Hexagonal Architecture is a type of software architecture which favors Domain Driven Design. This is not a post about Domain Driven Design per se but it is important to understand that the less technical issues mingle with business logic, the better. Hexagonal architecture aims at separating accidental complexity and essential complexity.

Why Gradle?

Gradle is a simple yet very efficient dependency management build system. Similar result could also have been achieved using Maven, sbt or any other dependency management system compatible with Java.

Example domain

Blogging platform

blogging For this example, I've chosen to implement a very simple blogging platform. It allows three actions.
  • Write a post
  • Read a post
  • Share a post

GitHub repository

The demo repository is located on GitHub

Modules of the blogging platform

  • domain : domain logic. Here a very simple blogging platform.
  • **persistence **: simple in-memory persistence used by the blogging platform.
  • facebook-connector and **twitter-connector **: connectors to share a blog post on Facebook and Twitter
  • webserver : HTTP web server for hosting the blogging platform using Ratpack
  • **service-locator **: utility module for searching and exposing Java Service Providers

Modularity in a hexagonal architecture

External modules are technology-centric. Since they focus on a specific adapter, they contain usually one technology. Testing these modules independently becomes relatively easy. The only thing there is to test is the bridge between the domain ports and the technology used for the adapter. Ports are not likely to change unless business logic requires a change. This is why testing the domain can be done using mocks or using integrated solutions. The tests should remain the same even though their run context change, the former being simpler as there is no boilerplate from settings up dependencies.

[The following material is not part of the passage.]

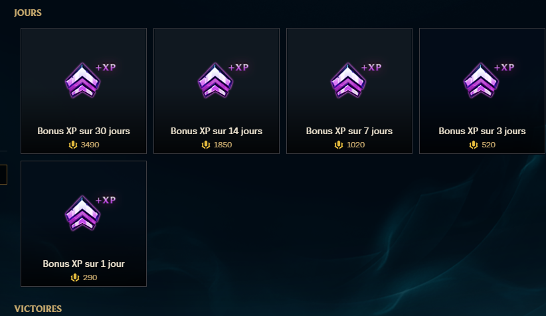The height and width of the screenshot is (316, 546).
Task: Click the 3490 RP price label
Action: tap(90, 145)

Dependencies are only a means to make the domain work. Technologies of dependencies can be changed while the business logic will usually remain. Dependencies and the domain have completely different lifecycles. Trading one technology for another should have nothing to do with changing business logic. Splitting modules is a means to achieve this.


Domain module

The domain module should never depend on an adapter. It can depend on utility modules like logging or data manipulation libraries.

Adapter modules

Adapter modules should always depend on the domain module as they should implement a port of the domain module. They too can depend on utility modules. They can also have shared module dependencies if needs are.

Running the application

In a layered architecture, the outside component is usually a framework that will call business logic and lower layers. But in a hexagonal architecture, the domain is king. It should also declare how to run the application.

In Java, the class containing the public static void main method should be in the domain. In order to run it, all modules should be on the classpath.

Using Gradle, a runtime module called app contains no code but requires all modules at runtime and specifies the main class to launch.

In order to launch the example application, execute the following.

gradle: app run


Building this application using a proper build system can be fast as the domain module always build first and all other modules can run in parallel once their shared libraries are built. This is not a purpose of hexagonal architecture, but a rather nice benefit from having a clean architecture.


Deployment has some of the same benefits as the build. Since modules are mostly independent, they can also be deployed independently as well as having their own versioning. Each module can have its own lifecycle. In a standard Java application, the application would have to be restarted, but in a composable environment like OSGI, module swapping could be done at runtime.

Multiple hexagons

To go even further, multiple applications can be architectured as hexagons and each hexagon could, therefore, talk to another through an adapter. A standard monolithic application could be split up into several parts, each having a clear specific domain. Conway's law states that

"organizations which design systems ... are constrained to produce designs which are copies of the communication structures of these organizations."

Splitting up domains and producing multiple hexagons is a way to follow Conway's law. This is important as sometimes applications are used for two different business purposes, each business has its own rules and language which can be antinomical and would make the software reflect this contradiction. Having two hexagons with a clear interface between the two helps to identify correlations between those two businesses.

Conclusion (TL;DR)

Hexagonal architecture helps keep a clear separation between pure domain logic and complexity from frameworks and libraries needed. Feel free to browse and run the sample application to grasp this concept. The hexagonal architecture also favors from Conway's law in that it helps software to be more domain oriented.